Students put their knowledge of trig to work solving problems and proving hypotheses involving angles.

Introductory Problem

3 minutes

As the students enter the room, the Lighthouse Problem is on the board and I hand out a paper copy to the students. I ask the students to set up the problem.  They are familiar with angle of elevation and depression, but their work may come to a screeching halt when it comes to actually finding the angle.  After giving students a minute or two to think about it, I plan to introduce the inverse trig functions on the graphing calculator, and then allow them to finish this problem, as well as the other problems included at the end of the lighthouse problem. This type of opening often motivates my students to pay attention for the rest of the lesson. Caution: New Skills Ahead!


Solving More Problems

40 minutes

To begin this segment of the lesson I hand out the Finding Angle Measures problem set.  It includes 3 types of problems:

  1. Standard problems in which the students use trigonometry to find angles and lengths of sides of right triangles, including 2 word problems in which students must draw their own diagrams. (Problems 1-8)
  2. Non-standard problems in which the students are given figures without right angles.  The students will need to draw in the heights of the figures in order to solve the problems using trig.  (Problems 9 and 10)
  3. Problems in which the students focus on the definitions of the trig functions to answer the questions.  These problems include proving the Pythagorean identities   and the Law of Sines.  For those students needing scaffolding, I have included a modified version of this assignment, which helps to lead them through the steps of the proofs.  (Problems 11-13)
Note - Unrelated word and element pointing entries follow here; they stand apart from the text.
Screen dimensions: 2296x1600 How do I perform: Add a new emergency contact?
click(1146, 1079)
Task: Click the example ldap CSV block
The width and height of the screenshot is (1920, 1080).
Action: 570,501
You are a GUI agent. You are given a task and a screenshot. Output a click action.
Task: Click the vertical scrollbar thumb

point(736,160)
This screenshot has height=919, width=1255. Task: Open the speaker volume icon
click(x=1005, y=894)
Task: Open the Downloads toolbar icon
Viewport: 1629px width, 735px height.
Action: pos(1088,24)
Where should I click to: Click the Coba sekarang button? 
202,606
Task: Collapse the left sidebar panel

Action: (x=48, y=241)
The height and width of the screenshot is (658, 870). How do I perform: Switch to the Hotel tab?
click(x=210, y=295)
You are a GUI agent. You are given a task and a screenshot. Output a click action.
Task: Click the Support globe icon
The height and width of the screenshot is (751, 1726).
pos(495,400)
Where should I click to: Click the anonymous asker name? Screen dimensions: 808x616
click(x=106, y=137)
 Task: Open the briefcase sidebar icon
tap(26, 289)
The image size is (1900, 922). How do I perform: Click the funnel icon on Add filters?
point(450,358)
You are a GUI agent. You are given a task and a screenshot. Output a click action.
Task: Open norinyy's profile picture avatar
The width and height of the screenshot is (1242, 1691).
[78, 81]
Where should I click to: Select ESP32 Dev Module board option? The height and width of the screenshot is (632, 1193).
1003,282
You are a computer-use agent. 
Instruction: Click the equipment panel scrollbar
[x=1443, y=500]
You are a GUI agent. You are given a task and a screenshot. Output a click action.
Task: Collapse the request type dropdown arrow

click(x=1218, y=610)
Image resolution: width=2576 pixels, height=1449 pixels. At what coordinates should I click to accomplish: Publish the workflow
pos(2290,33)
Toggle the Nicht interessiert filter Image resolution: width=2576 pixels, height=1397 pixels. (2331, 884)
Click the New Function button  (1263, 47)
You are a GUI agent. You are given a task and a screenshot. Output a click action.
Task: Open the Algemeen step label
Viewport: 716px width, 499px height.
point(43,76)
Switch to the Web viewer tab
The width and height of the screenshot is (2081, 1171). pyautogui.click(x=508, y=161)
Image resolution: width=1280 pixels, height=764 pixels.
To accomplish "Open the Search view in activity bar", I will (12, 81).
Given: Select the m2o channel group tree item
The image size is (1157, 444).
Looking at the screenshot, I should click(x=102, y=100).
I also provide Answers to Finding Angle Measures that can be handed out to the students or posted somewhere in the room, so that they can check their work periodically. Students work in their groups, and I walk around the room providing support questions where needed.  

Lesson End

2 minutes

To bring this lesson to closure, I hand out a slip of paper (Reflection) to the students on which I ask them to reflect upon:

           How is trig going for you?  Is there anything on which you are struggling? 

           What do you find easy? What do you find hard?